BEGIN Data for this task

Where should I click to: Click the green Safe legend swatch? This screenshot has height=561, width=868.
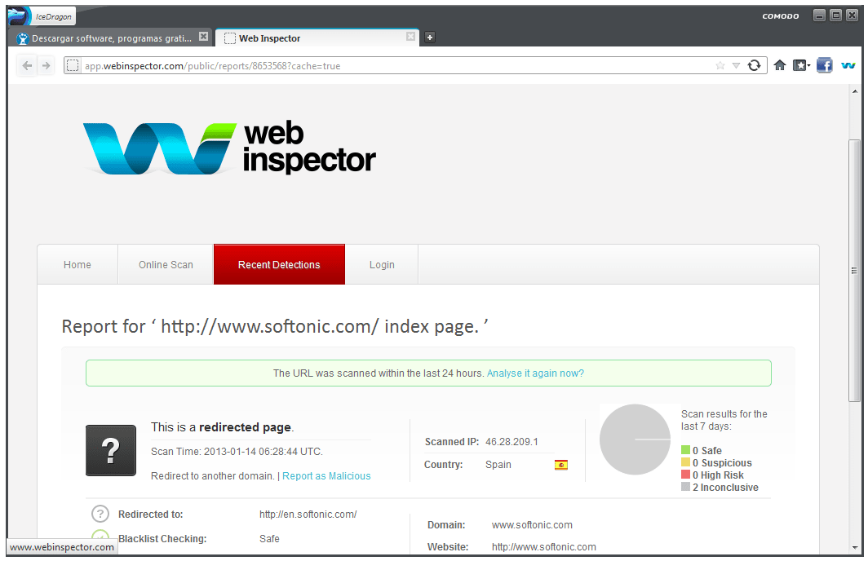pos(685,450)
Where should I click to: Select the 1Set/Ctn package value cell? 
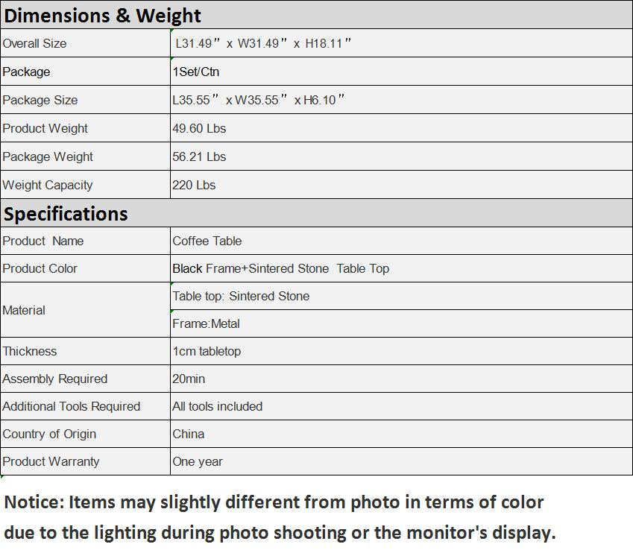(196, 72)
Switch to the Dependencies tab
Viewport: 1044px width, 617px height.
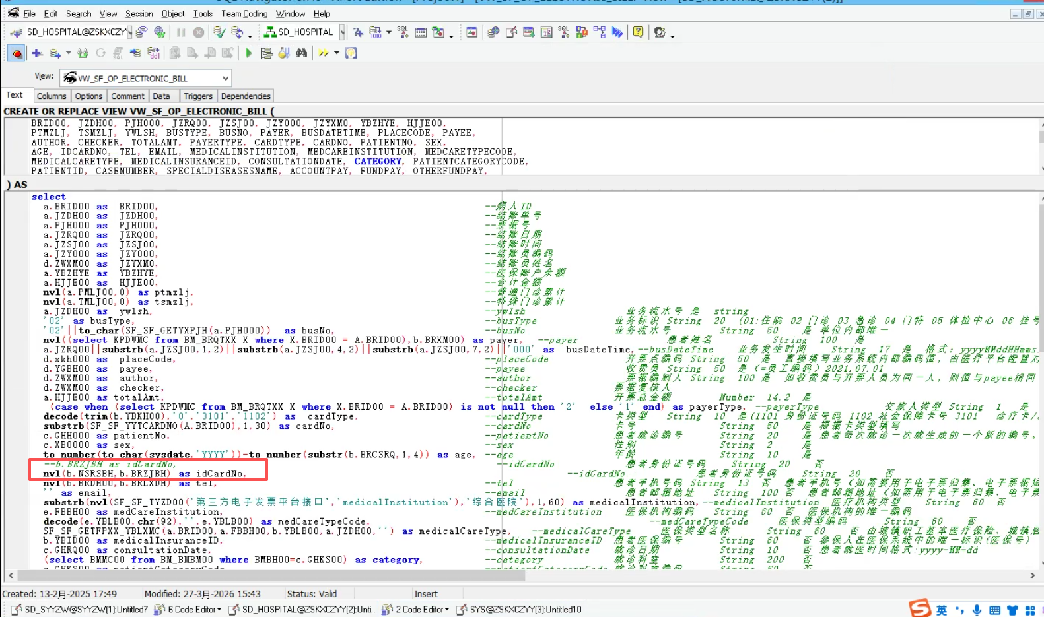(246, 96)

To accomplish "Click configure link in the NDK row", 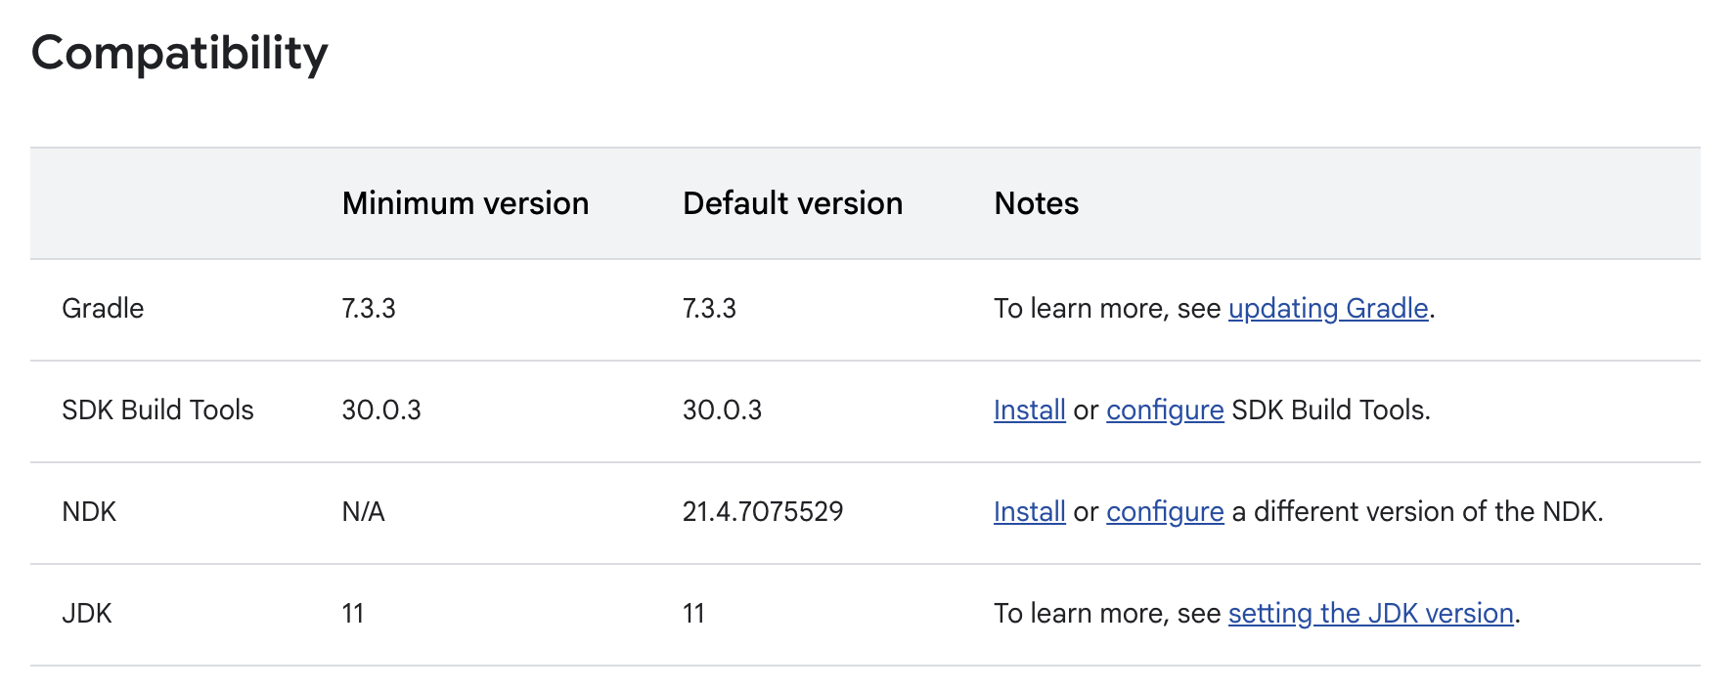I will (x=1164, y=512).
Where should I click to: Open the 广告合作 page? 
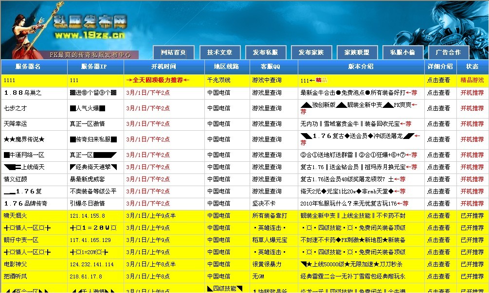click(448, 52)
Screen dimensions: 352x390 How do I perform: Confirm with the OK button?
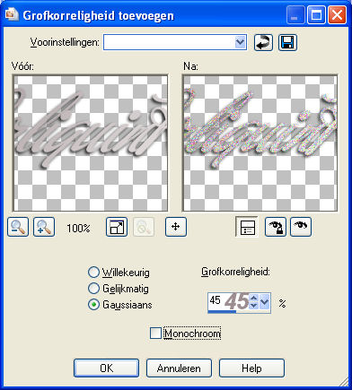pos(107,368)
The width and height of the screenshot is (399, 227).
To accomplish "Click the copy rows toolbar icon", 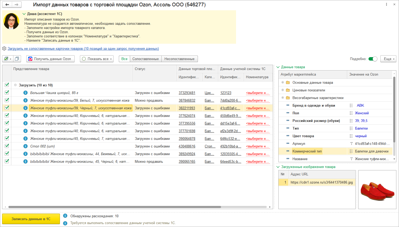I will click(x=17, y=59).
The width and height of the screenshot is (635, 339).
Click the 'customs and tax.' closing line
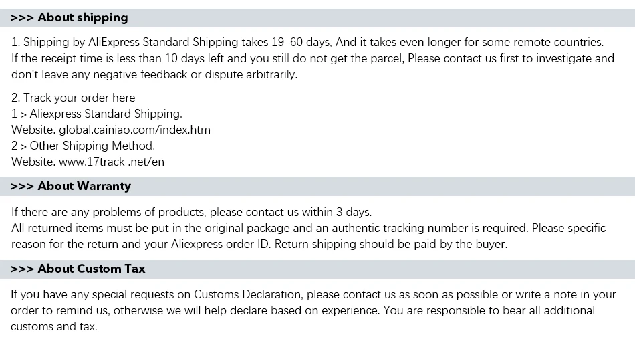pyautogui.click(x=55, y=326)
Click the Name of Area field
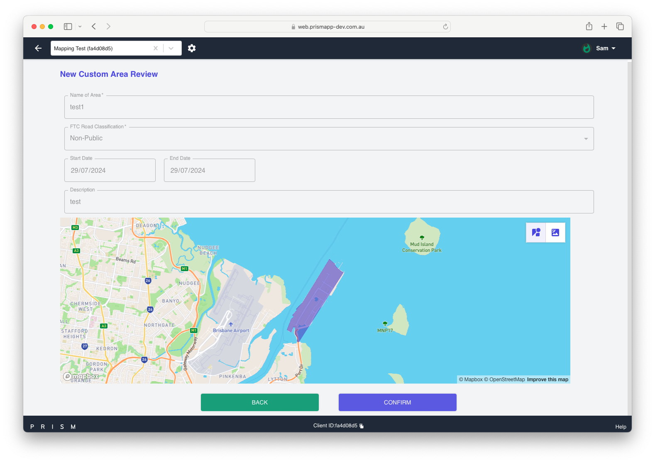 pos(329,107)
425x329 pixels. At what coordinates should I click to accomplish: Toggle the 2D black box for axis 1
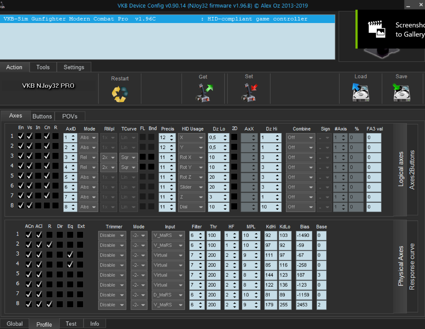coord(234,137)
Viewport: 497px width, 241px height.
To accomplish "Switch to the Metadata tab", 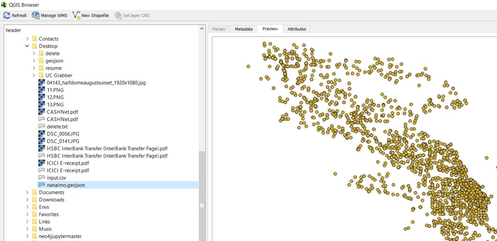I will [x=244, y=29].
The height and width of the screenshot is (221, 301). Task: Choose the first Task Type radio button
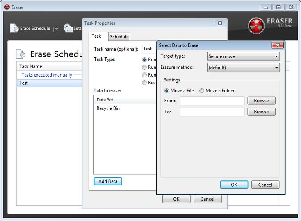click(x=144, y=60)
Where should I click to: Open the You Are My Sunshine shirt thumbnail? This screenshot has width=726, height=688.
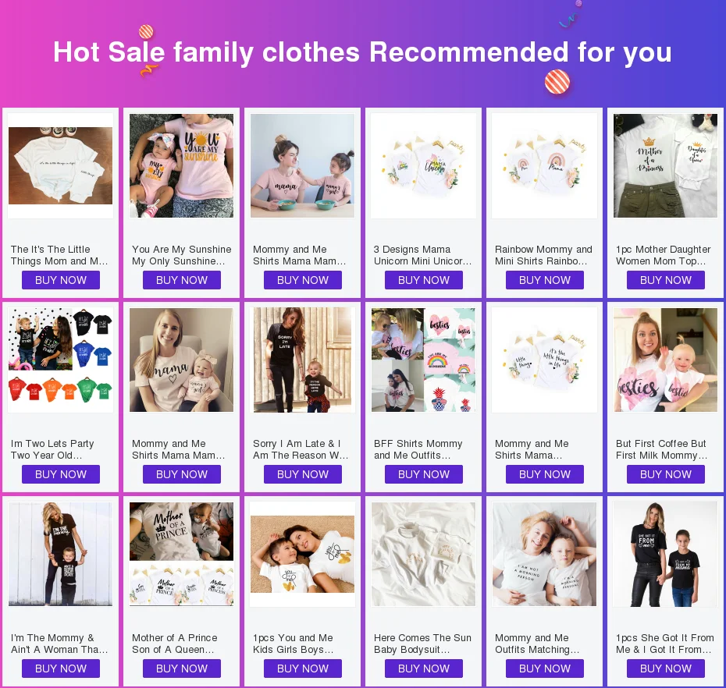tap(181, 165)
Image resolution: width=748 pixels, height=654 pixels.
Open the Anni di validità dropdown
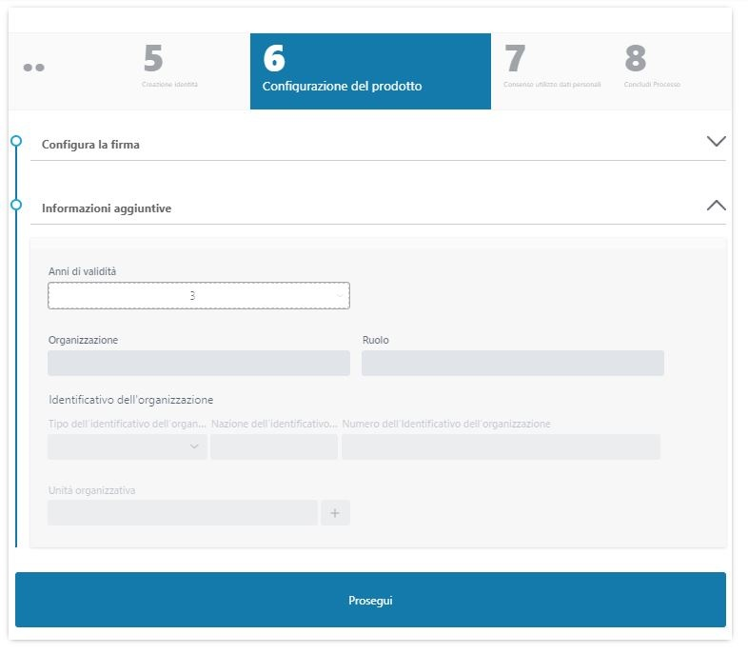tap(199, 296)
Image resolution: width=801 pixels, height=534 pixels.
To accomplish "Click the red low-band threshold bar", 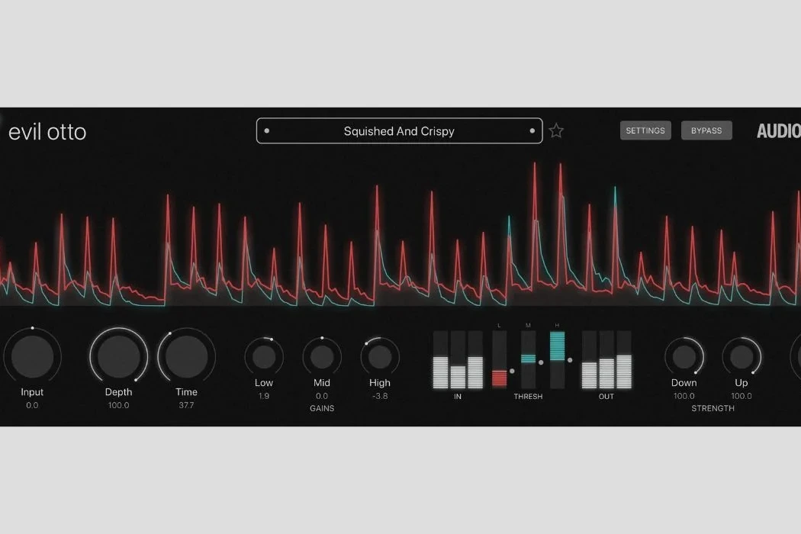I will coord(499,377).
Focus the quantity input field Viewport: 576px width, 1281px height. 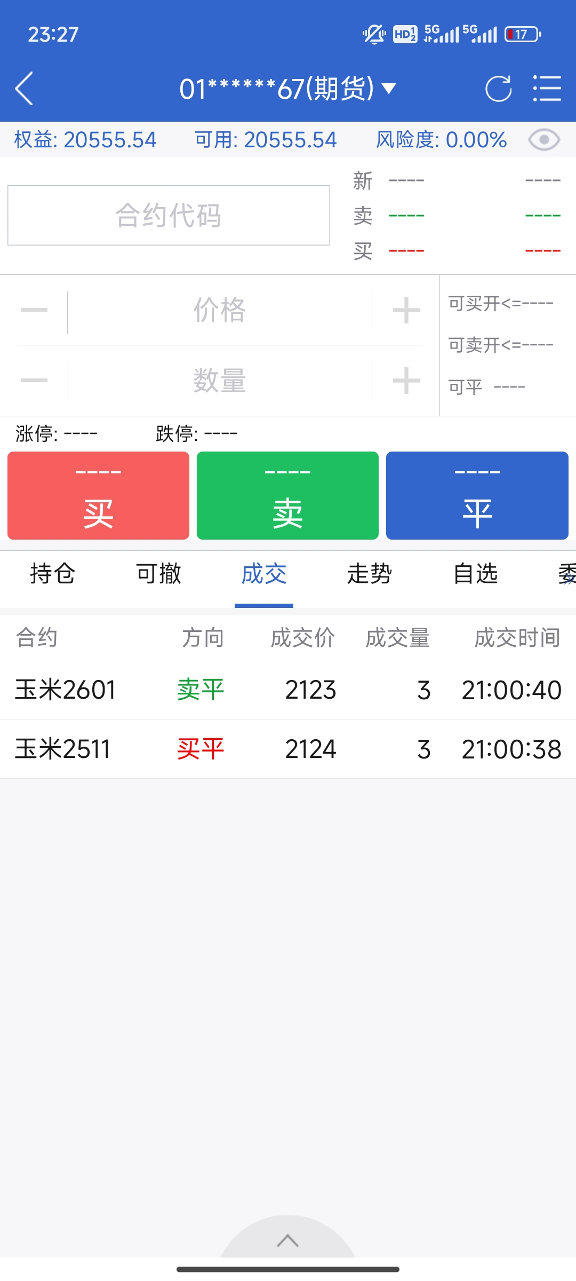219,381
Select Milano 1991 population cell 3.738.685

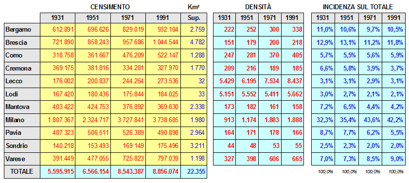pyautogui.click(x=163, y=120)
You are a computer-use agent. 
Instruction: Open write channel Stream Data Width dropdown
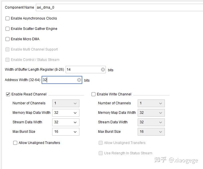tap(151, 122)
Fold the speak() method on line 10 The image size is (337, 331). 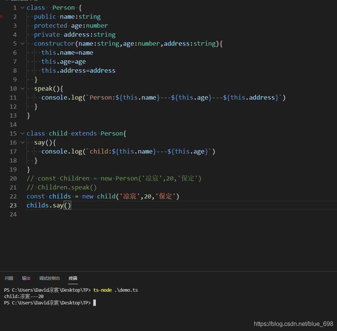[22, 88]
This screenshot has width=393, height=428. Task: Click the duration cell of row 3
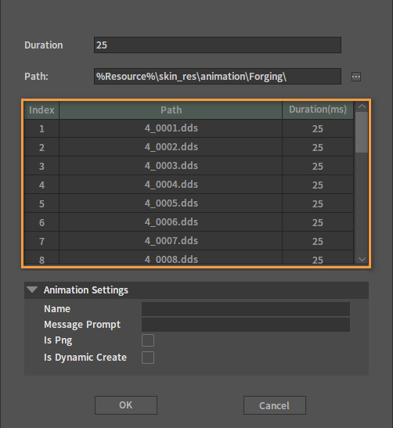tap(318, 166)
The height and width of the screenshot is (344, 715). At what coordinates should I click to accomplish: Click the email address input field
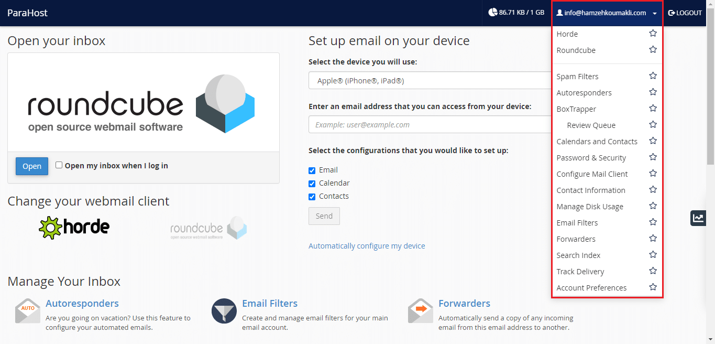click(430, 125)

END Data for this task

Description of the task - Report every line of the data in which "resolution" appears.

Written response -
Image resolution: width=748 pixels, height=654 pixels.
Image resolution: width=801 pixels, height=534 pixels.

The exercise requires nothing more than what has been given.